In Norway, salmon gill poxvirus (SGPV) in fresh and saltwater causes apoptosis and immune impairment in Atlantic Salmon (Gjessing et al. 2017). A North American variant of SGPV was found in New Brunswick, Canada. However, the impact or significance of its discovery in regard to salmonids in Canada is uncertain (LeBlanc et al. 2019).
Atlantic Salmon are a host to ectoparasite Gyrodactylus salaris, which can infect many salmonid species and has devastated Atlantic Salmon stocks in Norway (Soleng and Bakke 1997; Sanddodden et al. 2018).
There is little or no evidence to support that Salmo salar has significant socio-economic impacts in the Great Lakes outside of its native range.
Potential:
Atlantic Salmon are host to a variety of parasites and diseases that could impact fisheries and recreation, however, no outbreaks or significant impacts have been reported in the Great Lakes.
Salmo salar has a high beneficial effect in the Great Lakes outside of its native range.
The Atlantic Salmon is renowned among anglers and is a highly prized food fish. It is for these reasons that stocking attempts in the upper Great Lakes have been made for more than a century (Crawford 2001). Even with the limited establishment success that has been experienced, MacCrimmon (1977) argues that attempts to establish this species in the Great Lakes will probably never cease.
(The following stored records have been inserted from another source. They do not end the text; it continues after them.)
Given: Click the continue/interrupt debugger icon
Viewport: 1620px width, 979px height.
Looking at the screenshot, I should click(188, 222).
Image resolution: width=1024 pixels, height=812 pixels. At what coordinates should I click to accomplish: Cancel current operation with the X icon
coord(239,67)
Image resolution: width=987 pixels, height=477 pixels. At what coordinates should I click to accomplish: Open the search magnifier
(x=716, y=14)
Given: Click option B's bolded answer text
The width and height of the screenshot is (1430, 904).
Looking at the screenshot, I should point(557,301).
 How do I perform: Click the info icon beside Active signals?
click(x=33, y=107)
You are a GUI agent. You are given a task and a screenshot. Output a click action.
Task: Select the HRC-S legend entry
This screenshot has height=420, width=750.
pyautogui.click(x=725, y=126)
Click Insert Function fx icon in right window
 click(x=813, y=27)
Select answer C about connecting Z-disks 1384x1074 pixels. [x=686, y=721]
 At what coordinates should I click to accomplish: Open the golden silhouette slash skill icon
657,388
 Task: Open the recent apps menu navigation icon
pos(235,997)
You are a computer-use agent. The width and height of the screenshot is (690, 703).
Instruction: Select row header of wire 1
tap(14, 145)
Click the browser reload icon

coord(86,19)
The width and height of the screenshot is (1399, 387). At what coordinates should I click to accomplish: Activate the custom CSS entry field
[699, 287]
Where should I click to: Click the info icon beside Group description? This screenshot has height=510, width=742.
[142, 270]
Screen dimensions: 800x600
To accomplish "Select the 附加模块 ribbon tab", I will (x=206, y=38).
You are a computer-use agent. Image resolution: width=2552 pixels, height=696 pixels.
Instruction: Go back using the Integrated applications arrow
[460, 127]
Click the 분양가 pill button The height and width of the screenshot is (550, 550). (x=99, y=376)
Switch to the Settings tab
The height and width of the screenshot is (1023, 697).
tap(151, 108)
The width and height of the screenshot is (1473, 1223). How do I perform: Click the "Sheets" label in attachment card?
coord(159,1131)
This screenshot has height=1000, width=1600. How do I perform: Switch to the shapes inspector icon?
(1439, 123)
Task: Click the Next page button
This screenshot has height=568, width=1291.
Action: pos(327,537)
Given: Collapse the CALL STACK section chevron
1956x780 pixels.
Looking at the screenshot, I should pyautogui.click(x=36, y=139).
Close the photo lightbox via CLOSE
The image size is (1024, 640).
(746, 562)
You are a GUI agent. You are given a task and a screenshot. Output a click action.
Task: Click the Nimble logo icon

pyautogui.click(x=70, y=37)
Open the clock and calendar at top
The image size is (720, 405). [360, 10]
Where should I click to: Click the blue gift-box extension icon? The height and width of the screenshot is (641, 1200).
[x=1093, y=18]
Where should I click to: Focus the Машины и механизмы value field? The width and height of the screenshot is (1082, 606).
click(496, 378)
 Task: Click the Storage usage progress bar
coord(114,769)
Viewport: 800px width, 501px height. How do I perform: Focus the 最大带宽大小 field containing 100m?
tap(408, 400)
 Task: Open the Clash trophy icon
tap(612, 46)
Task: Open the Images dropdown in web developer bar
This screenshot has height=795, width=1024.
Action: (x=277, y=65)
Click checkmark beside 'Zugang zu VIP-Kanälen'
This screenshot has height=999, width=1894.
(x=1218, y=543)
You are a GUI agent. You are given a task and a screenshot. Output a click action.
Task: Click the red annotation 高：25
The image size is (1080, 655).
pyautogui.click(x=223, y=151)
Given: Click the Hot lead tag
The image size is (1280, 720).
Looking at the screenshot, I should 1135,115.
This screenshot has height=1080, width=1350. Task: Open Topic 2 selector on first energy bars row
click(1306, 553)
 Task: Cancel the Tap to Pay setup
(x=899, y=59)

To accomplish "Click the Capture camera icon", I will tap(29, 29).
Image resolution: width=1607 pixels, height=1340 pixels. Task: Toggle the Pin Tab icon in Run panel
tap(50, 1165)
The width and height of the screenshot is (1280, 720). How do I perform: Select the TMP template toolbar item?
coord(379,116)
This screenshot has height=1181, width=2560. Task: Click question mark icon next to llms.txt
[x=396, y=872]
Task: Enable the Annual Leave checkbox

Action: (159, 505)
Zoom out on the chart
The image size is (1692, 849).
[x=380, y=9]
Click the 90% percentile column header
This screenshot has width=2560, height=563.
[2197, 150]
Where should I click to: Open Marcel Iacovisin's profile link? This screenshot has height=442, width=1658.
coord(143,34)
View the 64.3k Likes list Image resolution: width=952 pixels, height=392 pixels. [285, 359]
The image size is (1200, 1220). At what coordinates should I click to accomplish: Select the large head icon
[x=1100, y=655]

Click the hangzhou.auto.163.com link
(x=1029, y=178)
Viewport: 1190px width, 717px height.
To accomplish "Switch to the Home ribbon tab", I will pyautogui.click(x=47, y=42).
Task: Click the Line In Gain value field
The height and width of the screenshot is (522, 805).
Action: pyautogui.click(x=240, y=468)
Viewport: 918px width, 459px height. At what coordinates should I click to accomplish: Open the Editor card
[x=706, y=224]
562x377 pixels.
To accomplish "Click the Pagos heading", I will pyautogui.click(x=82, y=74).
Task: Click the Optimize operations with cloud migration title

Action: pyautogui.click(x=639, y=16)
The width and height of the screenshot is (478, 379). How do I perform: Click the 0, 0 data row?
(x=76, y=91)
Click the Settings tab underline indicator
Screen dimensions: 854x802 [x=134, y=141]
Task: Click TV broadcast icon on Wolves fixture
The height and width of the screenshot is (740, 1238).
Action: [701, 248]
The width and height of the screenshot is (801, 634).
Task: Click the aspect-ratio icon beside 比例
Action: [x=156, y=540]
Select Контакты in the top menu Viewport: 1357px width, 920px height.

Atlantic Salmon introductions into the St. Marys River from West Grand Lake, Maine continue to support local sport fisheries and attract anglers from all over the country (Behmer et al. 1993). Though once native to Lake Ontario, the Lake Ontario Atlantic Salmon Restoration Program is an ongoing project with the aim of re-establishing self-reproducing Atlantic Salmon populations in Lake Ontario tributaries. As part of this project, over 2.7 million individuals have been stocked as of early 2011 (OFAH 2011). Even though Atlantic salmon are a relatively minor component of the Lake Ontario fishery, they contribute to the diversity of trophy salmon and trout available to anglers. (NYSDEC 2020).
Atlantic Salmon historically have a high commercial value in the Great Lakes region (Kerr 2010). At present, numerous aquaculture facilities support the intensive stocking programs in Lake Huron and Lake Ontario in order to re-establish self-sustaining populations of Atlantic Salmon (USFWS/GLFC 2010). While many of the commercial fisheries in the Great Lakes have reduced or ceased production following the decline in Atlantic Salmon populations, some First Nations fisheries are still active under the Indigenous Food, Social, and Ceremonial (FSC) licensing program in Canada as Atlantic Salmon have significant social, economic, and cultural value (Myrvold et al. 2019).